Un bémol aussi, qui m’a heurté plus que ce que je ne pouvais l’imaginer et ce dès le quasi début du jeu, c’est le fait qu’Henri ait été décrit comme pouvant être violent, physiquement violent ; à des années lumières de ce que je peux être ou envisager d’être, y compris dans un personnage de fiction. Je ne m’y attendais pas et ça m’a longuement perturbé ; et même si j’en ai fait mention par la suite une fois ou deux, c’est avec l’envie forte de me débarrasser de cette caractéristique. On avait trahi l’image que je me faisais d’Henri.

Je m’en suis expliqué avec le responsable et même s’il est à l’origine de cet événement, j’aurais probablement dû réagir plus vite sauf que le mal était fait, écrit, publié. Alors j’ai raccommodé comme je pouvais pour tenter d’exorciser ce trait de caractère, sans y parvenir vraiment.

Je n’étais jusque là pas satisfait des billets déjà publiés et c’était ensuite devenu tellement laborieux que j’ai fini par m’en désintéresser, ne publiant que pour répondre poliment aux interactions demandées. En quelque sorte Henri n’est jamais vraiment sorti de l’ombre dans laquelle je l’avais placé au début, un peu en retrait des autres membres de l’équipe ; par équipe j’entends les employés de l’Auberge et les personnages non joueurs qui les accompagnaient.

Les semaines ont passé ainsi, au moins jusqu’à mi-août, avant que je retrouve, plus ou moins, le goût pour écrire, et encore, je crois que l’absence d’envie jusque là a eu raison de ma capacité à « terminer » proprement l’histoire de ce garçon. Par ailleurs le volume des échanges sur le forum, avec parfois un rapport signal/bruit très déplaisant m’ont aussi conduit à négliger ce support.

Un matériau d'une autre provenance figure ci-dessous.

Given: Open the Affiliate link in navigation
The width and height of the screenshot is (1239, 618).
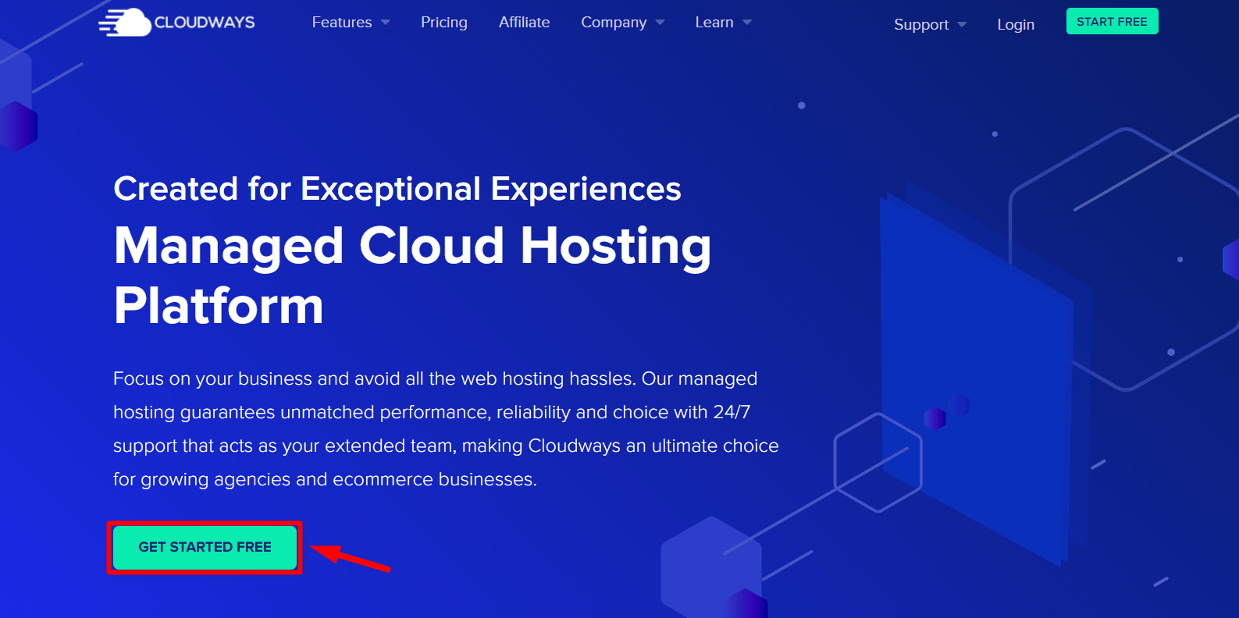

J’ai évoqué ça sur le forum de discussion des auteurs, et évidemment, je suis le seul à trouver que mes billets étaient bons à foutre à la poubelle ; on était clairement pas du même côté du miroir. Bizarrement beaucoup semblent mettre en avant quelques phrases marquantes alors que de mon point de vue ce n’est vraiment qu’un artifice d’écriture.

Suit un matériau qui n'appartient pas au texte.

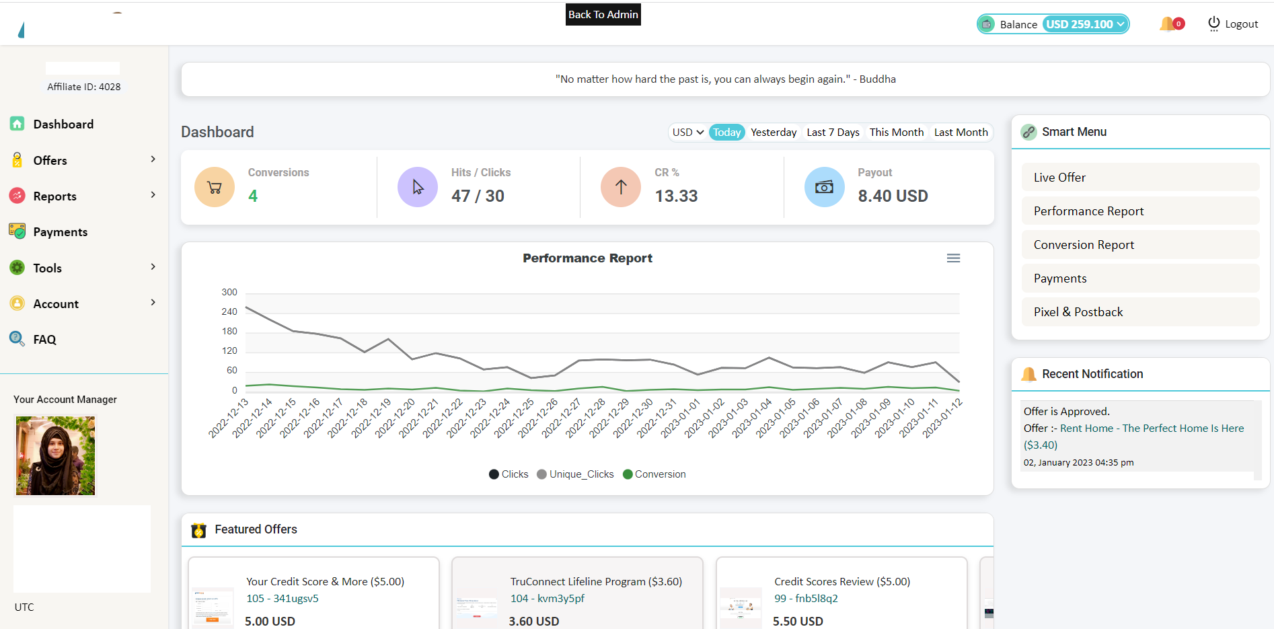
Task: Click the Hits / Clicks cursor icon
Action: point(418,187)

Côté satisfaction je noterai le fait d’avoir fourni un code qui fonctionne pour la mécanique derrière le blog, et par ailleurs avoir été l’auteur d’un mème qui est revenu chez quasi tout le monde avec mes notes de bas de page « [1] J’adore ce film ».

En conclusion je m’en veux de ne pas avoir su résister à la pression du confinement imposé (par autrui ou par moi) et du stress associé, pas plus qu’à la quantité de billets, commentaires et de discussions sur le forum. De ne pas avoir su faire évoluer Henri comme j’aurais eu envie. Je m’en veux d’avoir eu envie mille fois de tout envoyer balader surtout en lisant la qualité de certains billets par rapport à ce que je pouvais péniblement pondre — pendant des semaines j’ai résisté à cette impulsion [de me barrer], simplement par fidélité pour les copains, mais j’en ai souffert.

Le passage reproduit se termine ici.